All reviews by Stafford Christensen.
Film is a powerful but subjective medium; this is a personal take on movies both classic and contemporary....
Friday, August 5, 2011
The Sundowners (1960)
- As much as it pains me to say this, as both a huge fan of Robert Mitchum and Deborah Kerr, how Fred Zinnemann's 1960 film The Sundowners was nominated for five Oscars (let alone more than just the one for Kerr) is beyond all understanding. Half-following around the Carmody sheep droving family around the Australian outback, The Sundowners never seems to be able to pick up the pace or begin to tell a solid story.
Robert Mitchum and Deborah Kerr reunite for their second film three years after the excellent John Huston film Heaven Knows Mr. Allison (1957) in The Sundowners. Mitchum plays Paddy Carmody, an Irish-Australian man who loves to be on the move from job-to-job and place-to-place; Deborah Kerr plays Paddy's wife Ida who is never afraid to speak her mind and has had enough of the Carmody's nomadic lifestyle; and Michael Anderson Jr. is Paddy & Ida's only child, Sean, who is also eager to stop moving around to settle down and manage a farm.

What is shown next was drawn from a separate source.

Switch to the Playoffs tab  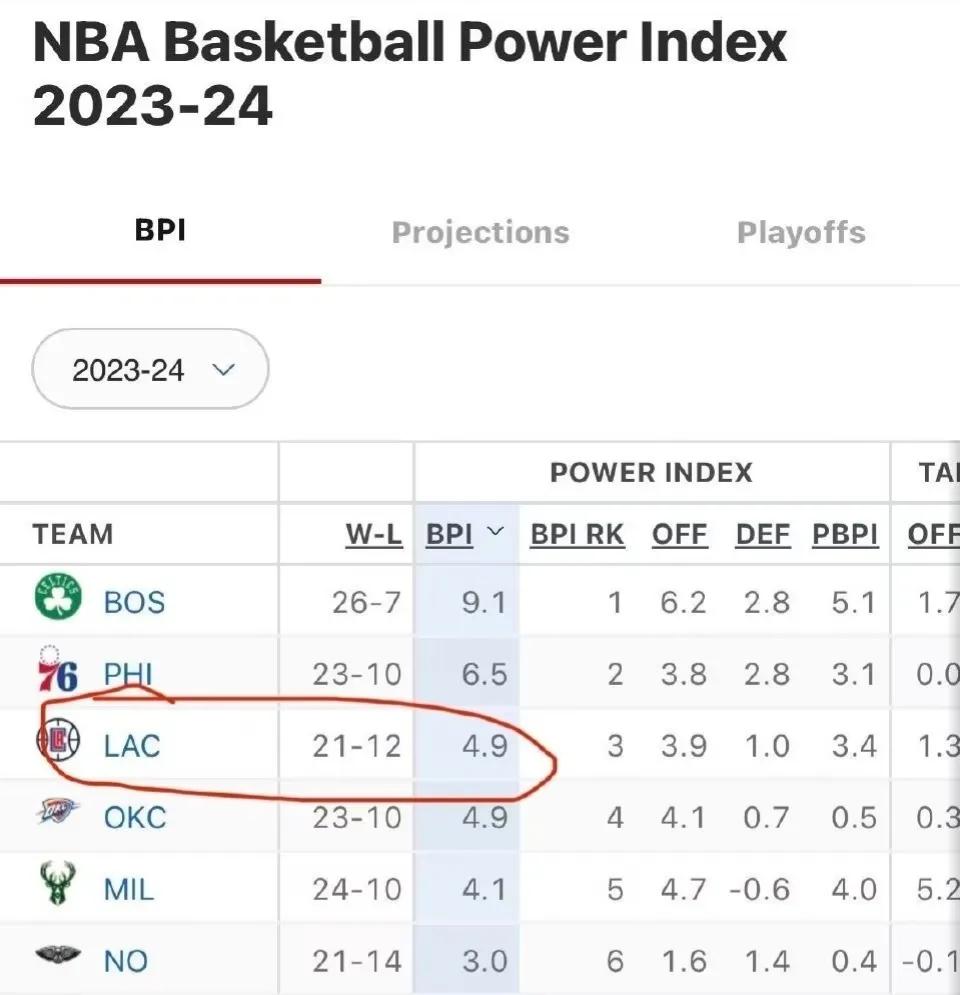click(801, 233)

So there you have it: the Carmody family is divided between a father who wants to keep his adventurous life on horseback and a son and mother who want to take life easy in a home. The Sundowners does touch upon this story arc from time to time and when it does the film is interesting and engaging but unfortunately never dwells on this aspect of the story long enough to make it an interesting focal point of the film. Instead, we see the Carmodys lead sheep across the Australian outback, shack up with a loud and half-in-the-bottle sheep-shearing outfit and try to race a racing horse, putting the family tension storyline out to pasture throughout the film.

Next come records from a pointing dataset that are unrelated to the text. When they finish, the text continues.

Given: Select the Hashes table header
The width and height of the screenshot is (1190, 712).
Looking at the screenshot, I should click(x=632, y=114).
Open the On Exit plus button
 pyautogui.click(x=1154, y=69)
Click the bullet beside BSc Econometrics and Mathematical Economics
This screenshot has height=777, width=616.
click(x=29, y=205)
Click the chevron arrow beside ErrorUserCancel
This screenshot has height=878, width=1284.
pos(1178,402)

The effectiveness of the film is hoisted upon the starring shoulders of Mitchum and Kerr, who are highly entertaining in a slow-moving film with basically no cohesive story and the sun as its only source of lighting (the cinematography seen here is as boring as the art form gets). Both Mitchum and Kerr do a more than admirable job but only have the help of Peter Ustinov - who excels in a supporting role as the Carmody's loyal family friend Rupert Venneker - to make the film watchable. The three great performances are enough to make The Sundowners worthwhile but they are not enough to declare it fantastic or a "must-see" film as its five Oscar nominations might suggest.